Minnesota's 2002 defense and Detroit's 2008 defense tie as the worst with +5.2 WPA. The Kansas City defense of 2004 is close behind at +5.1 WPA. Also note that Houston's defense would be the overall worst on a per game basis.
"Win Probability Added (WPA) can account for these various considerations and provide a very good estimate of how good a squad actually was."
To me *good* implies something more along the lines of inherent, repeatable skill or ability. Instead, I would say WPA provides a very good estimate of how *valuable* a squad was. WPA is greatly influenced by context and situational effects, which are highly random. I would bet WPA is not very consistent from game to game or year to year and thus not as predictive as more conventional stats. As you note, it is a narrative stat, i.e. retrodictive.
I agree that WPA can be a very useful concept, but I don't want to see it presented as something it is not.
That's how it was presented in his post. Don't see your point.
"WPA should be considered a 'narrative' stat. It measures what actually happened and doesn't attempt to any more than that."
What's with that first comment? It's like saying 'I agree with what you wrote. But if you had written something completely different, I would disagree with you.' No use splitting hairs over "good" vs. "valuable" in a 200 word blog post.
I love WPA in football analysis because it seems to be to be the only way to entirely account for context. Sure, the contextual factors mean you need a bigger sample size, but WPA gives you a ton to make up for this. It's retrodictive to a point but its inclusive nature means WPA captures tons of stuff that simple component metrics don't and can't account for, things that may well be predictive given a large sample. I'm looking forward to more WPA analysis, especially to some form of run-pass analysis - I think WPA has the most potential to fairly conclusively answer the "passing paradox" and tell us how optimal teams are in their mix of running and passing.
It seems to me that this metric will rate a good defense higher the worse the team's (not opposing) offense is. A defensive stop is worth a lot more in a 7-3 game than a 35-3 game.

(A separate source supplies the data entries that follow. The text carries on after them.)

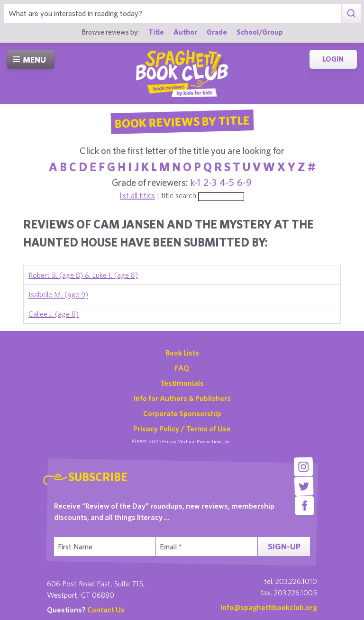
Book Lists (182, 353)
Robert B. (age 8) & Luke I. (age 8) (83, 275)
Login (333, 59)
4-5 (227, 182)
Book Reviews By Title (182, 121)
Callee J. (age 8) (54, 314)
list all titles (137, 195)
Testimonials (182, 383)
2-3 (210, 182)
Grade (217, 32)
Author (185, 32)
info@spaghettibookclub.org (269, 607)
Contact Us (106, 610)
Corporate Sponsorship (182, 413)
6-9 (244, 182)
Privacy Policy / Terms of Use (182, 429)
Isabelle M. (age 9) (58, 294)
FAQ (182, 368)
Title (156, 32)
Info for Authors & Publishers (182, 398)
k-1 (195, 182)
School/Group (260, 32)
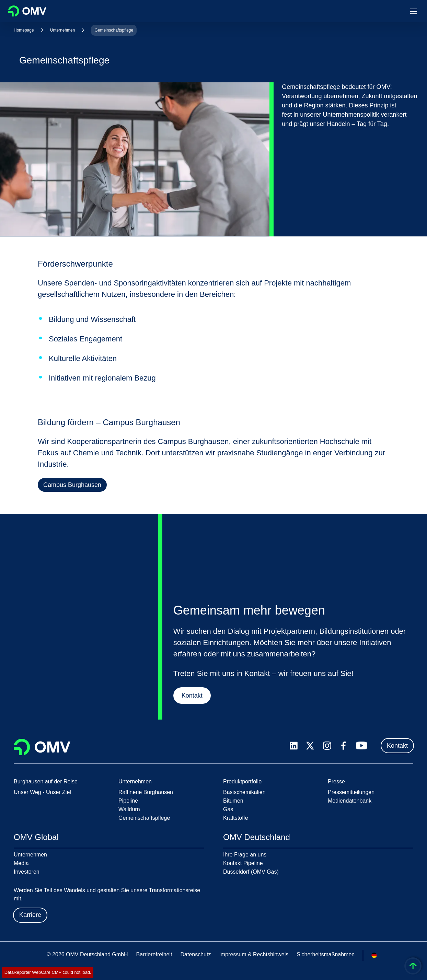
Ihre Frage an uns (245, 854)
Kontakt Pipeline (243, 863)
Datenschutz (196, 954)
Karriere (30, 915)
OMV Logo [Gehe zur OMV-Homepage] (27, 11)
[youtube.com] (362, 746)
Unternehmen (63, 30)
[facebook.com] (344, 746)
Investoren (27, 872)
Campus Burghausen (72, 485)
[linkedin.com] (293, 746)
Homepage (24, 30)
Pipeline (128, 800)
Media (21, 863)
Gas (228, 809)
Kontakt (191, 697)
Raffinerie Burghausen (146, 792)
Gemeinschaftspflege (114, 30)
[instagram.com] (327, 746)
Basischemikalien (244, 792)
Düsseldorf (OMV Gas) (251, 872)
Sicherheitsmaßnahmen (325, 954)
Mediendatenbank (349, 800)
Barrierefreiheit (154, 954)
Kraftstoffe (236, 818)
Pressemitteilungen (351, 792)
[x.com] (310, 746)
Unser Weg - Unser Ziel (42, 792)
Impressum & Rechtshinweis (253, 954)
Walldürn (129, 809)
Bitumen (233, 800)
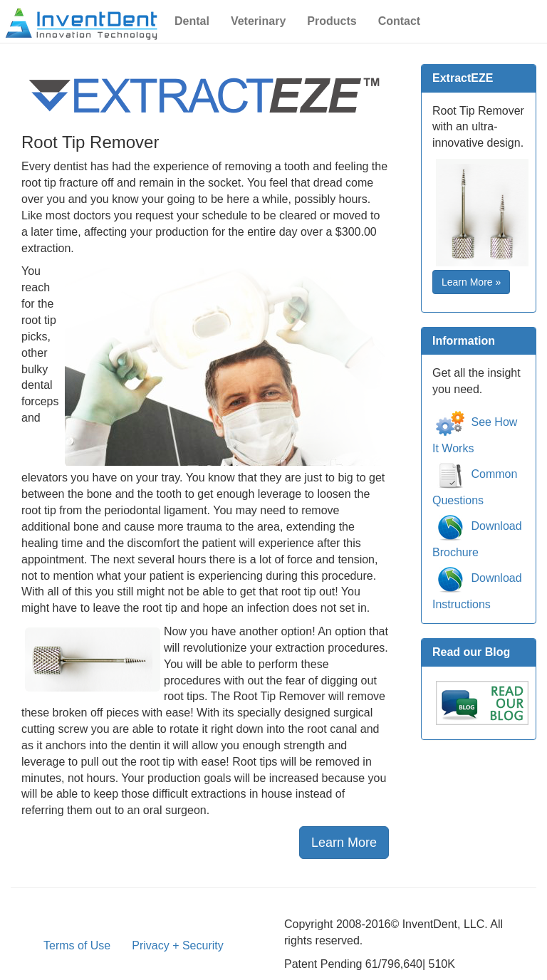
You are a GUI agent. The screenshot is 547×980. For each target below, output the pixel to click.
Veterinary (258, 21)
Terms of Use (77, 945)
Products (331, 21)
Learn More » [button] (471, 282)
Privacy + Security (177, 945)
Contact (400, 21)
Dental (192, 21)
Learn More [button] (344, 843)
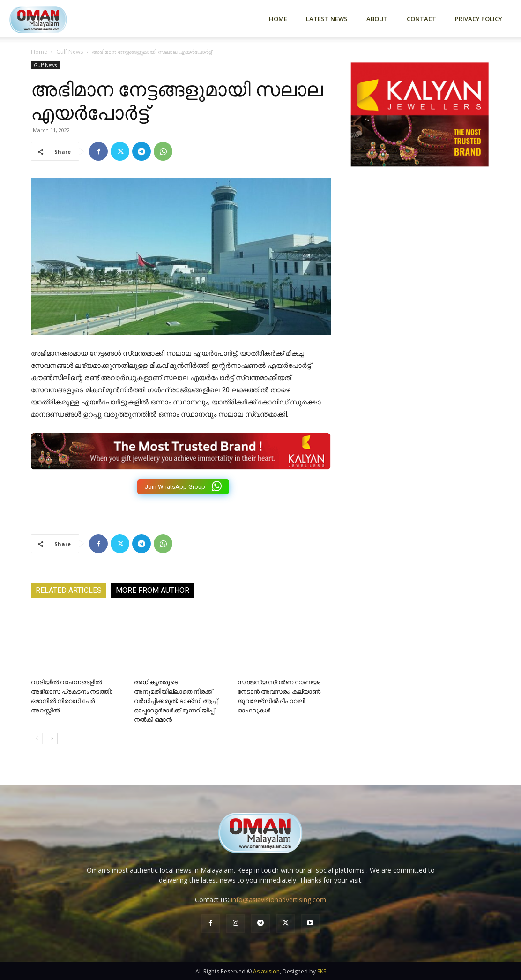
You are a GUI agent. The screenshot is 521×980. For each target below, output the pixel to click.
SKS (321, 971)
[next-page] (52, 738)
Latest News (327, 19)
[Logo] (52, 18)
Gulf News (69, 52)
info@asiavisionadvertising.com (278, 899)
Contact (421, 19)
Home (278, 19)
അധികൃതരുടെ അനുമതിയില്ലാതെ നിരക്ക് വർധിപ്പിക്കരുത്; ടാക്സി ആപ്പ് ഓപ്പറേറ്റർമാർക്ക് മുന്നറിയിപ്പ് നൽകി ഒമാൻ (176, 701)
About (377, 19)
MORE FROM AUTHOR (152, 590)
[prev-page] (37, 738)
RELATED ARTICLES (68, 590)
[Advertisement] (420, 274)
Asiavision (266, 971)
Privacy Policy (478, 19)
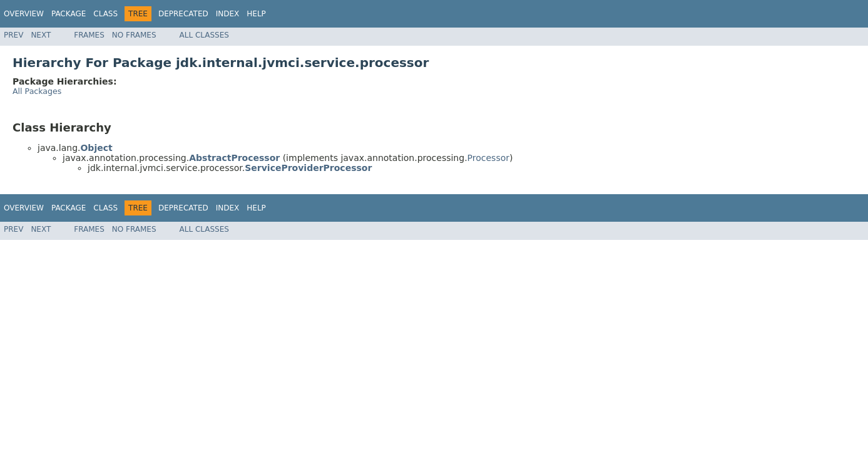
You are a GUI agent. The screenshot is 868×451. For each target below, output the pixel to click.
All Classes (204, 35)
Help (256, 14)
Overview (24, 14)
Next (41, 35)
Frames (89, 35)
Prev (13, 35)
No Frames (134, 35)
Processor (488, 158)
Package (68, 14)
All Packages (37, 91)
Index (228, 14)
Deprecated (183, 14)
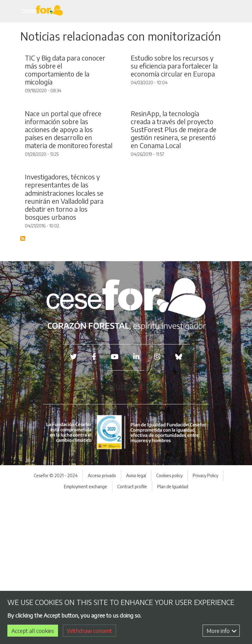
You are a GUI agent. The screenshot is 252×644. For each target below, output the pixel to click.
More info (222, 630)
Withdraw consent (89, 630)
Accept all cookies (33, 630)
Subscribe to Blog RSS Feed (23, 386)
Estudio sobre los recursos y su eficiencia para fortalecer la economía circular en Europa (174, 115)
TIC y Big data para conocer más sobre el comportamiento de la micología (65, 119)
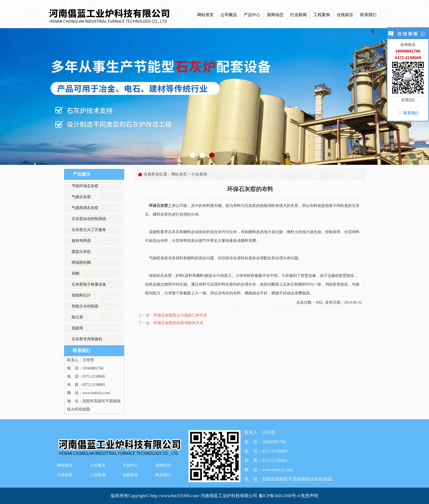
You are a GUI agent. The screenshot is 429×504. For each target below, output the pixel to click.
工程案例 (322, 15)
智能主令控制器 (85, 306)
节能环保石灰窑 (85, 186)
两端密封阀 (81, 262)
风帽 (76, 273)
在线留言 (345, 15)
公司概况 (229, 15)
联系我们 (368, 15)
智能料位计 (81, 295)
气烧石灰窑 (81, 197)
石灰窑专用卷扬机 (87, 339)
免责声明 (309, 496)
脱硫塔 (77, 328)
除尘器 (77, 317)
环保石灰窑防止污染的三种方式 (180, 315)
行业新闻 (298, 15)
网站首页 (205, 15)
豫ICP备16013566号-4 (280, 496)
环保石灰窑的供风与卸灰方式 (178, 323)
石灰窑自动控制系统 (89, 219)
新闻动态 (275, 15)
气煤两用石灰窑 (85, 208)
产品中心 (252, 15)
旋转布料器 (81, 241)
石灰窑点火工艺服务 (89, 230)
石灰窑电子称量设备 (89, 284)
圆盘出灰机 (81, 251)
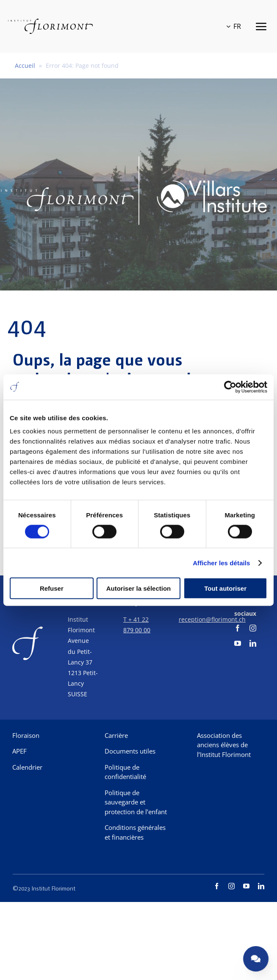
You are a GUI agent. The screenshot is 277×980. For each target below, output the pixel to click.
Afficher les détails (221, 562)
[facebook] (238, 628)
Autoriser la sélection (138, 588)
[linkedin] (253, 643)
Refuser (52, 588)
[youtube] (238, 643)
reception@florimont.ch (212, 619)
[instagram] (253, 628)
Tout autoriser (225, 588)
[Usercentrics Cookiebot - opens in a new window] (230, 387)
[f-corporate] (28, 625)
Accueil (25, 65)
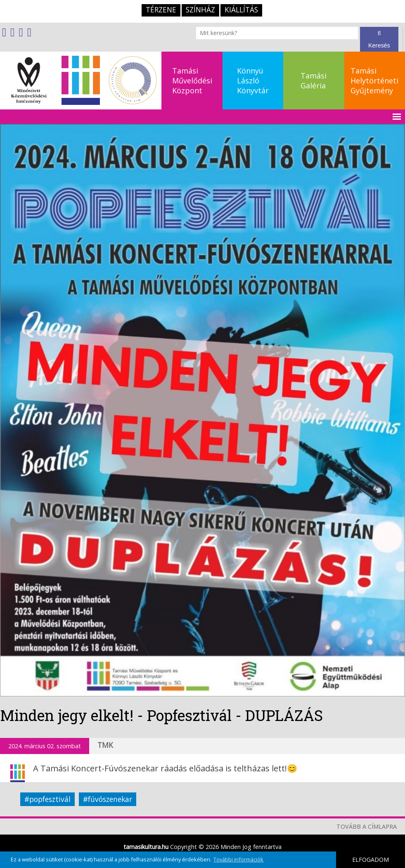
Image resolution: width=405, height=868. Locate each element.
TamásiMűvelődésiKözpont (192, 81)
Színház (200, 9)
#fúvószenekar (107, 799)
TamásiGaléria (313, 81)
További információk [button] (238, 859)
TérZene (161, 9)
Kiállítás (241, 9)
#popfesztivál (47, 799)
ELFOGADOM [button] (370, 859)
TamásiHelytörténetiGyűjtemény (374, 81)
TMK (105, 745)
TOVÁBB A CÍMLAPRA (367, 826)
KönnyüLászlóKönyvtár (253, 81)
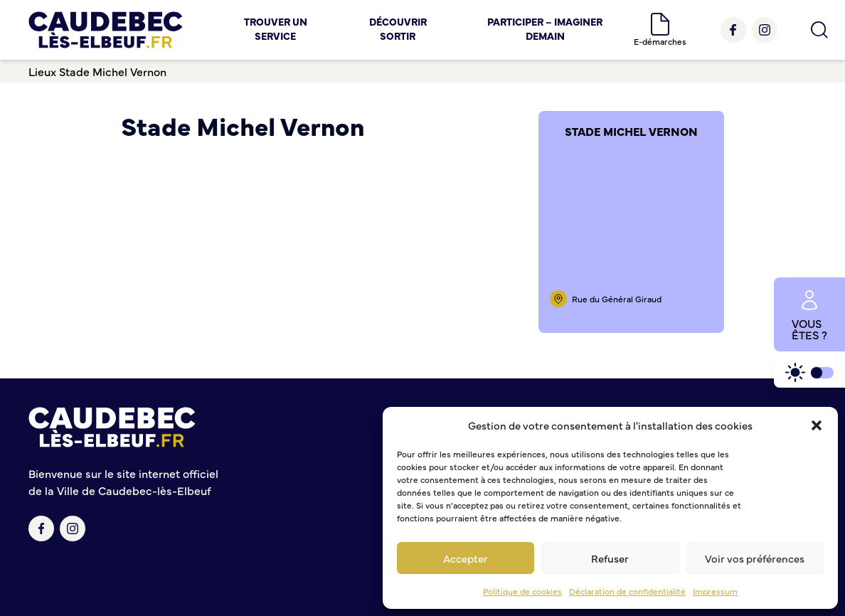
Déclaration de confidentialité (627, 591)
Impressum (715, 591)
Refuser (610, 558)
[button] (817, 425)
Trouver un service (275, 28)
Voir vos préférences (755, 558)
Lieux (42, 71)
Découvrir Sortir (398, 28)
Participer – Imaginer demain (545, 28)
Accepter (465, 558)
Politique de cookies (522, 591)
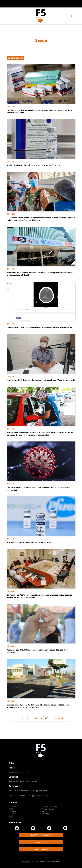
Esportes (12, 813)
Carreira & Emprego (49, 807)
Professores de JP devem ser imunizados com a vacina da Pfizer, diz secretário (41, 380)
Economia (12, 811)
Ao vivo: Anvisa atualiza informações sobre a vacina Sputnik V (33, 165)
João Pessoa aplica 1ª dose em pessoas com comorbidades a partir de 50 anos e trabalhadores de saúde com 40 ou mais (41, 219)
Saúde (11, 816)
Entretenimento (48, 809)
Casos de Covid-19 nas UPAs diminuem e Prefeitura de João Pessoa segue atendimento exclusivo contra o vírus (38, 706)
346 (36, 718)
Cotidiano (12, 807)
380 (62, 718)
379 (57, 718)
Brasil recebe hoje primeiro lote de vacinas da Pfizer (29, 542)
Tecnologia (46, 813)
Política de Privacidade (41, 835)
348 (46, 718)
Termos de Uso (41, 842)
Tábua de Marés (41, 849)
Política (11, 809)
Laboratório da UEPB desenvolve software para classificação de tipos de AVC (40, 327)
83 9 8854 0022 (43, 790)
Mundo (44, 811)
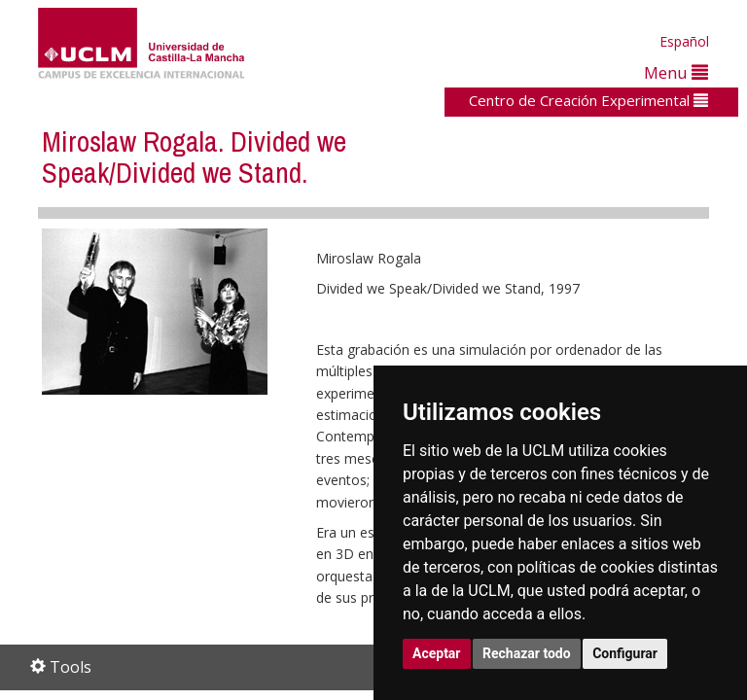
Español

Adding to what JB H said, is there a way for you to calculate WPA/LI? For instance, the Patriots D in 2007 had a -1.5 WPA, but I'm sure their WPA/LI was near the high 2's/low 3's since they were involved in so many blowouts (hence not as much opportunity for their defense to help them).
Zach-Interesting, but I think we'd be better off with an Expected Point rating. Doing WPA/LI would be somewhat circular (unless I misunderstand). LI has to be derived from WP, whichever particular method used to estimate it. So when you do WPA/LI, you're making all plays with the same outcomes equivalent in terms of score and time remaining. I'd just go with an Expected Points Added (EPA), which I think is Football Outsiders DPAR/DYAR simply is.
Actually, WPA/LI is not circular. But, there's probably a handful people in the world that understands why I do WPA/LI, so this is a failing of mine that I can't explain better than I have...